Es importante destacar que el nuevo esquema enfocado en la aptitud vial no sustituye, bajo ninguna circunstancia, el régimen económico vigente. La pérdida de puntos coexistirá con las sanciones pecuniarias y multas de tránsito correspondientes que dictaminan las autoridades policiales y de control de movilidad al momento de configurarse la falta. Por otra parte, la legislación salvaguarda el derecho a la defensa ante situaciones excepcionales viales, ya que la licencia también podría suspenderse transitoriamente por una imposibilidad médica de fuerza mayor, evento ante el cual el afectado conservará la facultad de apelar y solicitar una nueva evaluación médica especializada para recuperar sus derechos de tránsito.

Modificaciones en el texto y trámite constitucional final

Durante la fase de debates y deliberación de las plenarias, el cuerpo legislativo aplicó modificaciones sustanciales al documento original con el fin de asegurar el respaldo de las distintas bancadas y evitar un impacto económico desmedido sobre el bolsillo de los propietarios de vehículos en Colombia.

La modificación de mayor relevancia consistió en la eliminación definitiva de un polémico artículo que pretendía obligar a todos los conductores del país a adquirir y sufragar un seguro obligatorio adicional, el cual operaría de forma completamente independiente al ya tradicional Seguro Obligatorio de Accidentes de Tránsito (SOAT).

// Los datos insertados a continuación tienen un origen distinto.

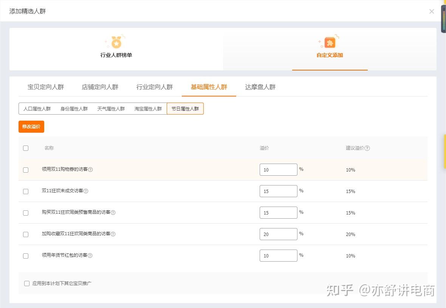
Task: Toggle the select-all checkbox in table header
Action: (26, 148)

La propuesta de crear este nuevo gravamen de aseguramiento privado no encontró eco ni respaldo político entre la mayoría de los congresistas, razón por la cual fue excluida de forma unánime del articulado final.

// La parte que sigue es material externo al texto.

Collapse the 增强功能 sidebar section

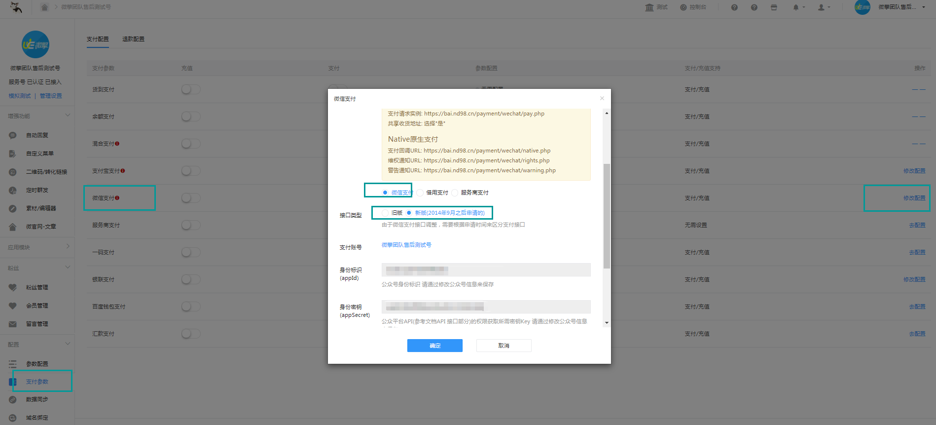pos(68,116)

Tras haber superado con éxito sus cuatro debates reglamentarios en el Capitolio Nacional, el proyecto normativo entra ahora en su etapa de cierre constitucional. El texto deberá someterse al correspondiente proceso de conciliación entre las comisiones del Senado de la República y la Cámara de Representantes. Una vez sea aprobado este trámite de unificación de textos en ambas células legislativas, el proyecto de ley será remitido formalmente al despacho del Poder Ejecutivo para recibir la correspondiente sanción presidencial por parte del Jefe de Estado, paso final con el cual se convertirá oficialmente en ley de la República y comenzará su implementación gradual en todo el territorio colombiano.